Whereas Margin Call dazzled with the help of several thespian luminaries, A Most Violent Year gets great mileage out of detailed character work from a very large cast. Good as he was in Inside Llewyn Davis last year, Isaac really breaks through with this performance, which, as indicated, almost uncannily recalls Al Pacino‘s simmeringly low-key star-making turns in the Godfather films. The roles are, in fact, quite different, as becoming a gangster is what Abel most wants to resist; he is not ruthless and evil at heart, is not emotionally closed-off. But he has an equally high level of self-control and belief in himself, even as his marriage is thrown off balance when crises prove that his wife is much tougher and far less moral than he is.

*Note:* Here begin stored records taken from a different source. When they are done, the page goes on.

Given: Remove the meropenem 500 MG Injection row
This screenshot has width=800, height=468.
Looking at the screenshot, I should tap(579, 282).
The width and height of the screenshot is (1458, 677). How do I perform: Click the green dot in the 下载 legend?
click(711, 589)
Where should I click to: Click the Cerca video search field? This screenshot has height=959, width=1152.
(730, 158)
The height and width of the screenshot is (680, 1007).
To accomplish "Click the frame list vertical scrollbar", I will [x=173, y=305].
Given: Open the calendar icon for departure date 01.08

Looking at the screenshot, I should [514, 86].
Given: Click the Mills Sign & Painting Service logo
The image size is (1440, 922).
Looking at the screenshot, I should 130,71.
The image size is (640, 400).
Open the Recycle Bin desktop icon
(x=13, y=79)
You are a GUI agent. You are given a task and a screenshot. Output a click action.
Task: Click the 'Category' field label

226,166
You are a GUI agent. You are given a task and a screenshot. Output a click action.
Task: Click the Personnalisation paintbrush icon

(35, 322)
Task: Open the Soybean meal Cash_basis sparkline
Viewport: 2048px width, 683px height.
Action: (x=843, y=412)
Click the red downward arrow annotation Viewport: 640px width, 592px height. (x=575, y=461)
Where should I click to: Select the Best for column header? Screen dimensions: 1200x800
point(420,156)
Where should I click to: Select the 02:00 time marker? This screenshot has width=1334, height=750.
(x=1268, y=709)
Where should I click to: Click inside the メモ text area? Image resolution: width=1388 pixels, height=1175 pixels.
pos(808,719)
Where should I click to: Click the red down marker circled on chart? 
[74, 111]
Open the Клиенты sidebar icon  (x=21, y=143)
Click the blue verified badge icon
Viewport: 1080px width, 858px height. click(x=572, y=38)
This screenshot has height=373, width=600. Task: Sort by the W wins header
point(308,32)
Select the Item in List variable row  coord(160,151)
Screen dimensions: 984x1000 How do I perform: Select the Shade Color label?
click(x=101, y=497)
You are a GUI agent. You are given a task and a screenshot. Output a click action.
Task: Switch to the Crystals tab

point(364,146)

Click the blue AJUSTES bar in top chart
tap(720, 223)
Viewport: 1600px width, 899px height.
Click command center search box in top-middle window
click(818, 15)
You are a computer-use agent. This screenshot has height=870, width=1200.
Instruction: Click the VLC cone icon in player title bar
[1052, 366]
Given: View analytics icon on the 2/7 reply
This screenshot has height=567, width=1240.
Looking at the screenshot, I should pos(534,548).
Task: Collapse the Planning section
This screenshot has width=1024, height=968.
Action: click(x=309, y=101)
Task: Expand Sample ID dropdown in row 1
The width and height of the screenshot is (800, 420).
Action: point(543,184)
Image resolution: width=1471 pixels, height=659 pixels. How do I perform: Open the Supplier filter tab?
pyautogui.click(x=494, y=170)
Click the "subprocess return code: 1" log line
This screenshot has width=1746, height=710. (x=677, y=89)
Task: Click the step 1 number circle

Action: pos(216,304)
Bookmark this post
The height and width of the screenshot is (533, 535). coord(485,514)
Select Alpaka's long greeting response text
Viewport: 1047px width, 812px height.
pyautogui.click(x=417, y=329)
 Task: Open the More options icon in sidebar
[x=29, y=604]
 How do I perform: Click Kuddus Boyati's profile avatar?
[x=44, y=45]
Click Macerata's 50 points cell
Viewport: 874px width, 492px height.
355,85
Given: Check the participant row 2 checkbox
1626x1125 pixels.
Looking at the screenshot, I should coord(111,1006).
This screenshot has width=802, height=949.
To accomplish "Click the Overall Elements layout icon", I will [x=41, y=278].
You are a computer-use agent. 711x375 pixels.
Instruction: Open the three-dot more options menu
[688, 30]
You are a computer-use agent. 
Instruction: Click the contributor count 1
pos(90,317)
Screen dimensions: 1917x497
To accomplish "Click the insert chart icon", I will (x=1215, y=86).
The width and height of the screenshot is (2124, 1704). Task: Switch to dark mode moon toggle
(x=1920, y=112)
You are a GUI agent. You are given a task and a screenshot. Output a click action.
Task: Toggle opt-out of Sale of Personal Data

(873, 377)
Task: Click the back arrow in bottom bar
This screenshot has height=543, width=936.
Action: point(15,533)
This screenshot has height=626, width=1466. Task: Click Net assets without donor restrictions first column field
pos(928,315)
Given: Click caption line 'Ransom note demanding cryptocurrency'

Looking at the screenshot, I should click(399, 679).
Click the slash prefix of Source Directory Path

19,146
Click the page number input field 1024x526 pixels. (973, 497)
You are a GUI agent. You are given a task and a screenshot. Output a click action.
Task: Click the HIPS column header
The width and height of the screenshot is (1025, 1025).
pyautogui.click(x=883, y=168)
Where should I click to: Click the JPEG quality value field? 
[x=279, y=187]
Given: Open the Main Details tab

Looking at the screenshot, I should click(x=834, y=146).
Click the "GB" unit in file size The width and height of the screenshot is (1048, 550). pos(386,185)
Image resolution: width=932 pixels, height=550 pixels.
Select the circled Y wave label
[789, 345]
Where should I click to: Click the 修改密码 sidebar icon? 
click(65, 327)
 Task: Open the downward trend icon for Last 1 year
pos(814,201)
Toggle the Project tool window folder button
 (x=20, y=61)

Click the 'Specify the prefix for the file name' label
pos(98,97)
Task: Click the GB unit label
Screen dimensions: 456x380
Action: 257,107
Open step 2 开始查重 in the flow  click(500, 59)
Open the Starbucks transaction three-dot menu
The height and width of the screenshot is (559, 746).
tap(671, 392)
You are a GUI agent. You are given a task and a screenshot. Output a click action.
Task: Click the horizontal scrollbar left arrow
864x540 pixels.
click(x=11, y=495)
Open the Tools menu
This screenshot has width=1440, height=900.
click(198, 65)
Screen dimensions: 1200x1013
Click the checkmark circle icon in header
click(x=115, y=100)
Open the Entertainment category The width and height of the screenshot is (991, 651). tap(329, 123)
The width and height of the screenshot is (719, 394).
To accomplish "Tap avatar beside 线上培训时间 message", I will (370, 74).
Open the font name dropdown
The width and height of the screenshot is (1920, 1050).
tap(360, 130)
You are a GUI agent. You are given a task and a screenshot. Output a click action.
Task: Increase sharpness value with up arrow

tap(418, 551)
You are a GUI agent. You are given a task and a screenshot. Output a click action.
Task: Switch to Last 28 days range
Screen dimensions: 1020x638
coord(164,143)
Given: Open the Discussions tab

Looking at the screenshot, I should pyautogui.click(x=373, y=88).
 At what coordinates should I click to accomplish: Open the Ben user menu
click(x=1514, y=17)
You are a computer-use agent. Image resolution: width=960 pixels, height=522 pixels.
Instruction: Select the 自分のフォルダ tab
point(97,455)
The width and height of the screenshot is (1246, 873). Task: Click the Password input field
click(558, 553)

Cast against type as a thickly accented Brooklyn gal unburdened by her husband’s principles, Chastain sharply conveys Anna’s matter-of-fact savvy as well as her love for her man and daughters.
Perhaps more than anything, the hulking vintage cars on display (especially in a spectacular traffic jam scene) lend a sense of the visual grossness of the time. The only technical deficiency turns up in the nighttime and low-light scenes, which, as shot by the talented rising cinematographer Bradford Young (Pariah, Middle of Nowhere, Ain’t Them Bodies Saints), have a muddy thinness to them, a washed-out look that saps the images of any weight.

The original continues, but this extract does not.